Economics

"Demand and supply are the opposite extremes of the beam, whence depend the scales of dearness and cheapness; the price is the point of equilibrium, where the momentum of the one ceases, and that of the other begins."
Jean-Baptiste Say
French economist
Mr G. Constable
Head of Economics

Economics is a fast moving, highly relevant real world subject which enables students to make sense of local markets and world wide events. For example how has Britain, a small island, become one of the top 10 richest countries in the world, and how have Economic shocks like the banking crisis, Brexit and Covid endangered this position. Students will learn about different markets such as the Labour market and with the use of diagrams be able to explain why a Doctor earns more than a factory worker. Students will gain an understanding of competition and compare different Economic systems like North Korea to the USA and why sometimes markets fail.

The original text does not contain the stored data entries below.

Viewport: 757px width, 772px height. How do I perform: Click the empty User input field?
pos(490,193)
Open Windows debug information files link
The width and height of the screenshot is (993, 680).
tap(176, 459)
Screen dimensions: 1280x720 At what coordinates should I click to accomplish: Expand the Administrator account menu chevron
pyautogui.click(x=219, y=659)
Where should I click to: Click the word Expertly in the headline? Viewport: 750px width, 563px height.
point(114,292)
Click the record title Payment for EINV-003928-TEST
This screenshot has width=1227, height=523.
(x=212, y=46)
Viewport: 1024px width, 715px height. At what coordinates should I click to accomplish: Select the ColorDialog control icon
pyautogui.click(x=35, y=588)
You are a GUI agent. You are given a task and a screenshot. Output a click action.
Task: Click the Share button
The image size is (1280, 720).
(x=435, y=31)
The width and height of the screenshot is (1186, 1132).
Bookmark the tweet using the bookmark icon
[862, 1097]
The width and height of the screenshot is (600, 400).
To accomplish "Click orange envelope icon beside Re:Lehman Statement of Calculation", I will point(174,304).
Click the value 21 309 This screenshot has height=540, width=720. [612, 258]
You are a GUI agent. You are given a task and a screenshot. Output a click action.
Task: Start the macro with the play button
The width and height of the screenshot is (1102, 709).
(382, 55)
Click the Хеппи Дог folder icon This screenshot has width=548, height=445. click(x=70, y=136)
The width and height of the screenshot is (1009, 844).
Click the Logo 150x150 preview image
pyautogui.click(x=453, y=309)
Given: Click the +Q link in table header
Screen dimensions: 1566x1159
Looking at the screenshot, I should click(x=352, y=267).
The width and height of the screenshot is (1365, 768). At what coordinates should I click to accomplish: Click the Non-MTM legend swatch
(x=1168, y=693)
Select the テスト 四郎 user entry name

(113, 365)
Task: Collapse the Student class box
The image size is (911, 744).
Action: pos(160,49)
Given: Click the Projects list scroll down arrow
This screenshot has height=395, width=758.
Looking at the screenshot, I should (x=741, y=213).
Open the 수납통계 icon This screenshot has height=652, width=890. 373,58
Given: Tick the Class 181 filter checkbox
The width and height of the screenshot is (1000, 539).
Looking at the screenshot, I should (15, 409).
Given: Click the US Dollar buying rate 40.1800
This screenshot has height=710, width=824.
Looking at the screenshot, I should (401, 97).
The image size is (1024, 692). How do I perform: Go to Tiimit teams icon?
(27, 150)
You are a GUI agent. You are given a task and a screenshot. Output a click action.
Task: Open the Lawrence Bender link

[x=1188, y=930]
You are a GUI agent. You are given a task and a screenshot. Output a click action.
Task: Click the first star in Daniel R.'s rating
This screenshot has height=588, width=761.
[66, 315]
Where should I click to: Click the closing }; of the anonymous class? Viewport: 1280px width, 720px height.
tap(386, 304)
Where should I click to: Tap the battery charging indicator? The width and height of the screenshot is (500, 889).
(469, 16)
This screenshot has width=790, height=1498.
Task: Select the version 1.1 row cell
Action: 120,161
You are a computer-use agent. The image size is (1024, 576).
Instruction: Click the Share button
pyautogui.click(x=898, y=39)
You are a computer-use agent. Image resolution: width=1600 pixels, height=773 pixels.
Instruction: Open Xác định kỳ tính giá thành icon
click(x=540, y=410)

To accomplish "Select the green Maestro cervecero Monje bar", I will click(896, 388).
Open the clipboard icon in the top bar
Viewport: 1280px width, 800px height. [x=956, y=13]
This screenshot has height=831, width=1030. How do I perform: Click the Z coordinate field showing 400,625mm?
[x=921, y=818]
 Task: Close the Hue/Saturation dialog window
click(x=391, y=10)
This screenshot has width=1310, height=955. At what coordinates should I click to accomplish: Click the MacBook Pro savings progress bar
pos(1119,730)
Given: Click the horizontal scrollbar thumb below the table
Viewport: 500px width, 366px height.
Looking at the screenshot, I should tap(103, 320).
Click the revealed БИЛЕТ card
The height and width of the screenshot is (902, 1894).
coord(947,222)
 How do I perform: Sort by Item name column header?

The course will teach learners how to analyse data and construct diagrams to help explain complex situations. In addition the course looks at the behavioural science behind individuals sometimes irrational decisions and how Governments try to manage an Economy to benefit the majority of its citizens with different Economic policies. Students will be able to evaluate the benefits of Globalisation and why inequality has increased.

By studying Economics students will acquire competence in quantitative skills that are relevant to the subject content and be familiar with the various types of statistical and other data which are commonly used by economists. They will be able to make relevant calculations from economic data and be able to interpret data presented in the form of index numbers and construct graphs and to go on to write an evaluation from a case study.